Democratic Sen. Barbara A. Mikulski is scheduled to officially announce her bid for a fourth term in the U.S. Senate tomorrow, saying she wants to protect American jobs and continue to prepare Maryland for the "new economy" by investing in science and education.
"It is science that is going to help us solve the problem of what's killing our oysters, and that's good for the watermen, good for restaurants. It's good for Maryland," Mikulski, 67, said yesterday during an interview at her Little Italy office. "It's science that is going to come up with new ideas, and that's going to help us develop new products. ... This is where the jobs are going to come from."
On Friday she launched her re-election bid at American Legion Post 91 in Cambridge - near the Eastern Shore district represented by state Sen. E.J. Pipkin, her likely Republican rival . She used a bright red Saturn Vue sport utility vehicle dubbed the "Barbmobile" to advertise her campaign Web site and distribute pins and bumper stickers.
And yesterday in Washington County, Mikulski, an East Baltimore native, rolled out to Funkstown, where supporters rallied at the local volunteer fire department.
By the time she arrives tomorrow at the Patterson Theatre in Highlandtown - where she saw Treasure Island on her first date, as an eighth-grader - Mikulski will do what she has done three times: declare her candidacy for the Senate. She said she is not taking the race for granted.

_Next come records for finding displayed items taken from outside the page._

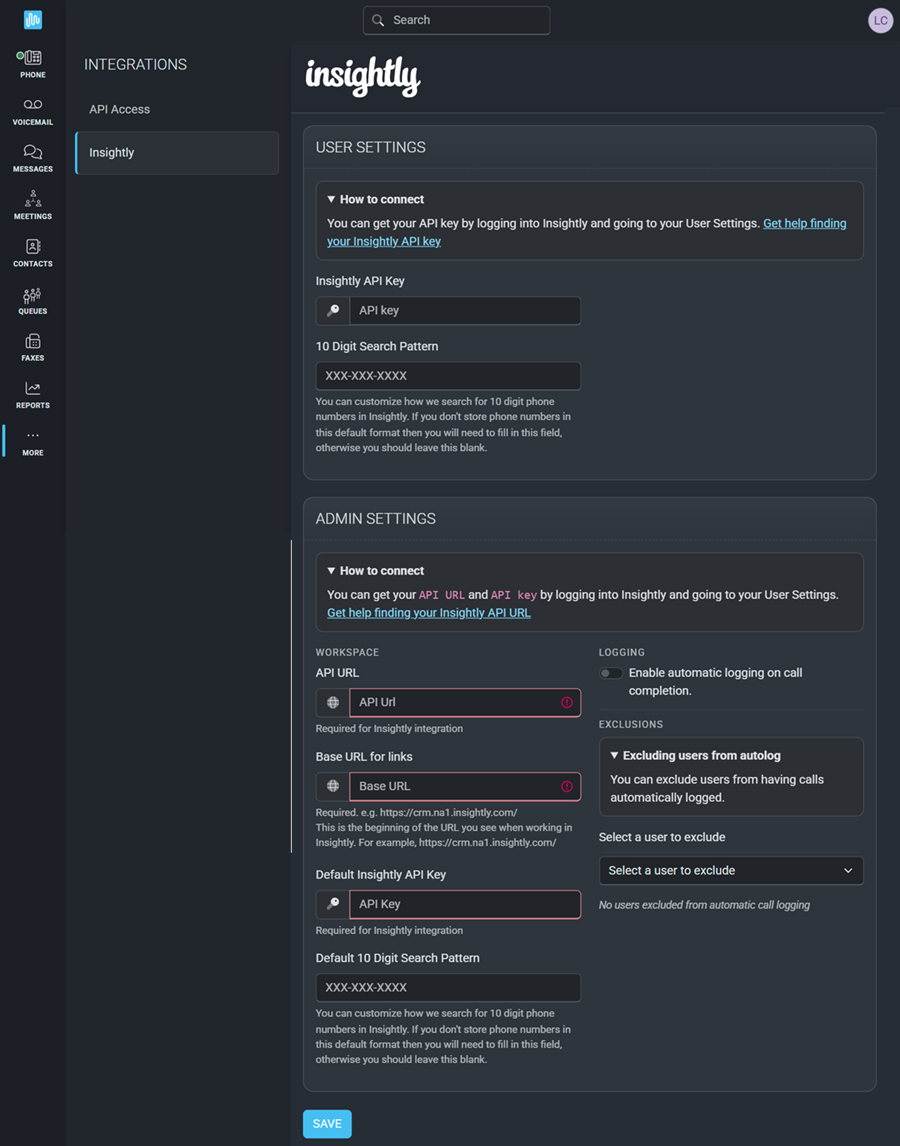Go to Messages via sidebar icon

tap(32, 157)
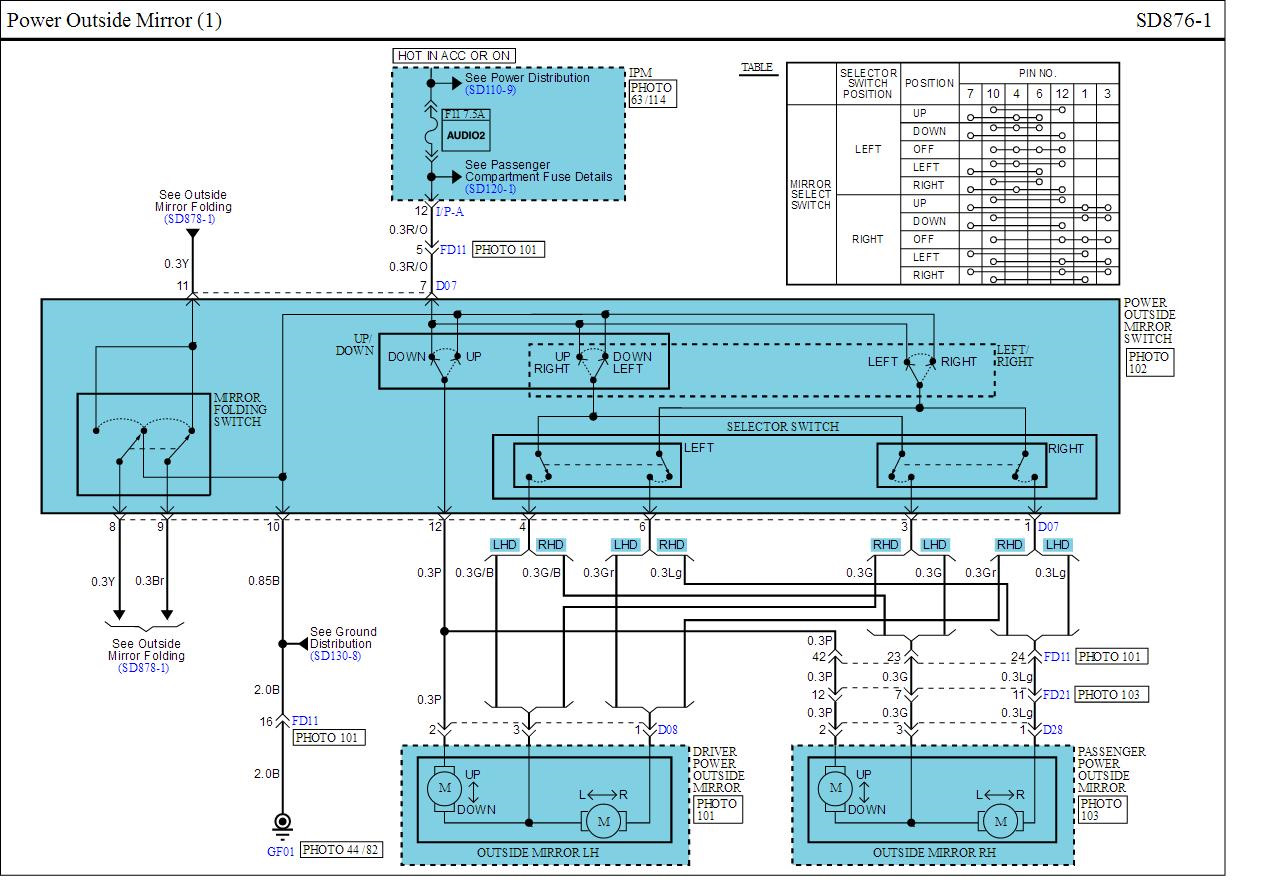Open the SD110-9 power distribution link
The image size is (1263, 890).
click(x=490, y=90)
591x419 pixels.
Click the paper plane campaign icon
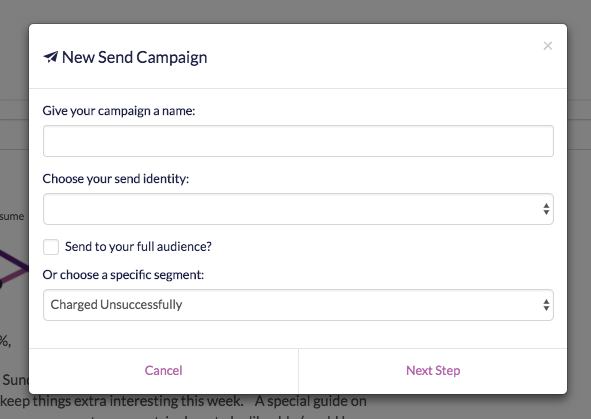pyautogui.click(x=51, y=57)

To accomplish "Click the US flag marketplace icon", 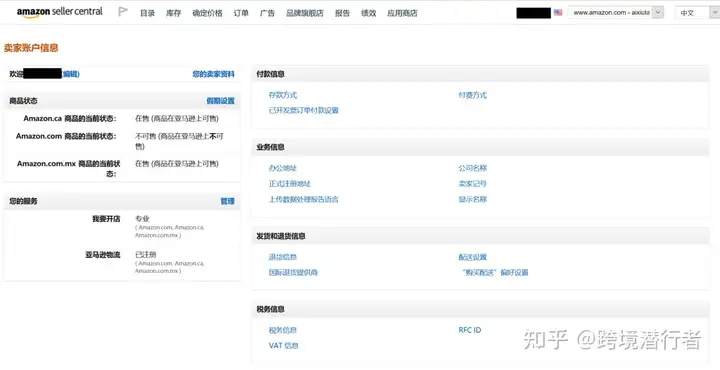I will pyautogui.click(x=558, y=12).
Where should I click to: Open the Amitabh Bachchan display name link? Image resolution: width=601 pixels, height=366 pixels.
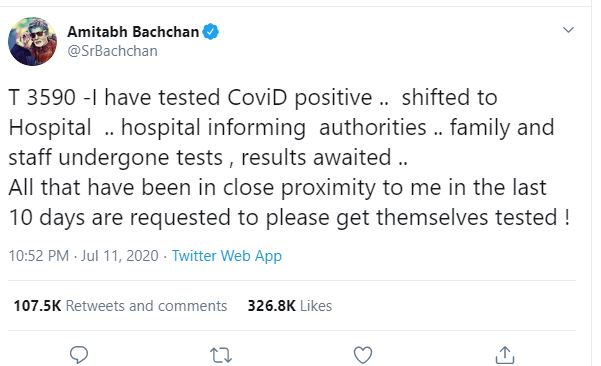(x=133, y=32)
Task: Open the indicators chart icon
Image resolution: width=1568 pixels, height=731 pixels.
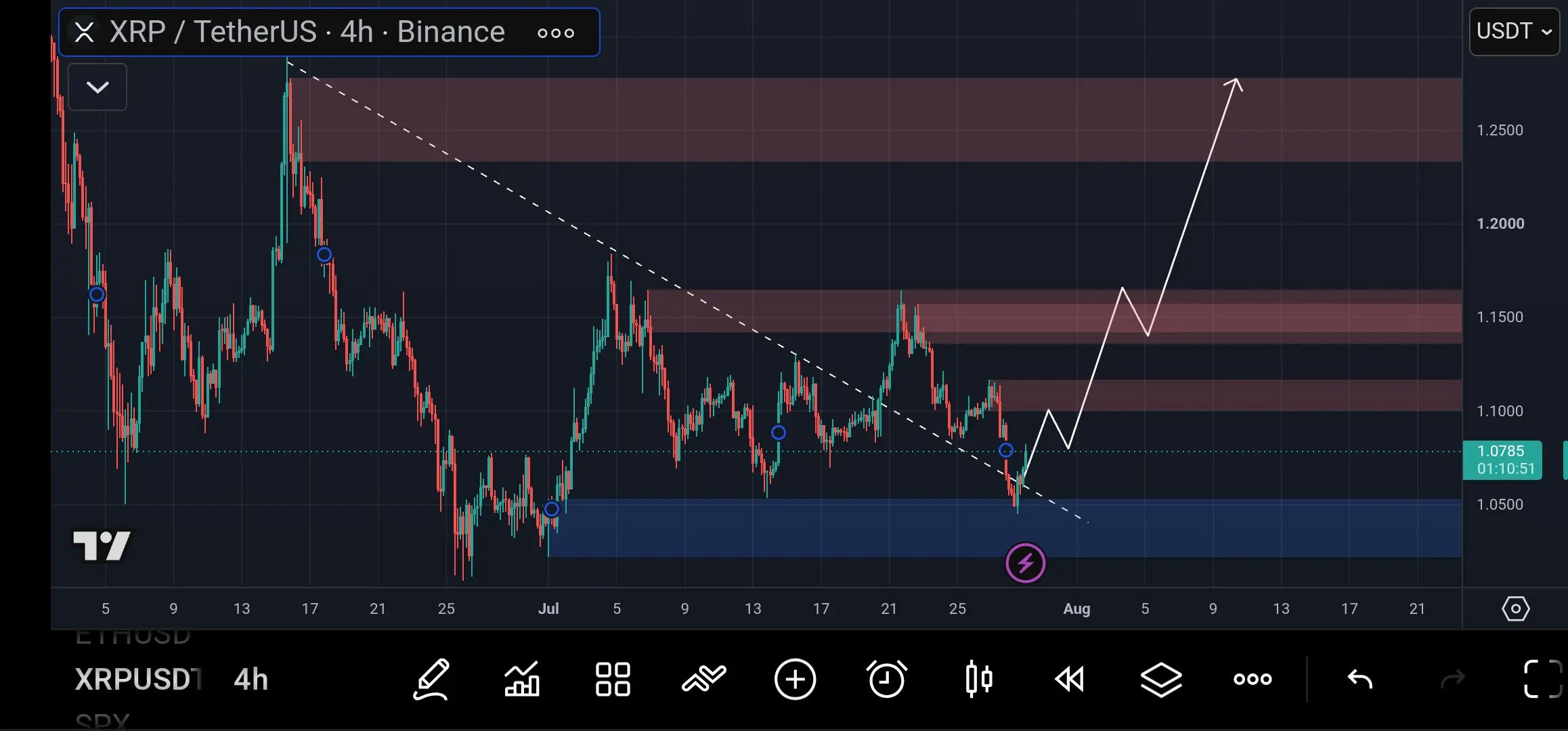Action: pos(522,679)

"Whoever's the [Republican] candidate, and let's presume it's Mr. Pipkin, he's not known today, but he's going to be known in six months," Mikulski said. "He didn't get to be a millionaire and win a state Senate race by sitting around."
Mikulski casts the shadow of a political giant who after nearly two decades in the Senate appears hard to tumble. She has more than $2 million in campaign funds.
But Republican strategists said she is smart not to dismiss Pipkin, a former Wall Street bond salesman who lent himself $573,000 in a successful bid to unseat 24-year state Sen. Walter M. Baker. Pipkin has raised $120,000 in contributions.
"She's tough. There's no doubt about that," Republican political consultant Kevin Igoe said. "But Pipkin is a good candidate. He's very energetic, well-organized."
Igoe says he believes that Pipkin can become a significant challenge to Mikulski if he can persuade voters who like her personality but disagree with her politics to vote for him.
"I've always felt that her real strength is based on perception and style more so than on issues," he said.
A recent Sun poll suggests that name recognition, popularity and voter support remain high for Mikulski - who was elected to the Senate in 1986 and captured 71 percent of the vote in 1992 and 1998.
Respondents to the Maryland Poll, conducted for the newspaper and Sunspot.net Jan. 2 through 5 by Bethesda-based Potomac Inc., gave Mikulski a 72 percent to 19 percent favorable/unfavorable rating, compared with 7 percent to 3 percent for Pipkin. In a matchup, likely voters backed Mikulski 65 percent to 22 percent, with 12 percent undecided, the poll found. The survey of 1,200 likely voters has a margin of error of 2.8 percentage points.
To increase his name recognition, Pipkin launched a statewide media campaign this month.
Pipkin, 47, cut his political teeth on the Eastern Shore by fighting a plan to dump in open water near the Bay Bridge dredge material cleared from shipping channels.
Mikulski was a social worker whose political career began in the late 1960s, when she organized neighbors to block the expansion of Interstate 83 through Fells Point.
She won election to the Baltimore City Council in 1971 and was elected to the House of Representatives five years later. Since her election to the Senate, Mikulski has evolved into a Washington player as senior Democrat on the Appropriations subcommittee that controls funding for the National Aeronautics and Space Administration, veterans, housing and urban programs, and other federal agencies.
The primary election is March 2; the general election is Nov. 2.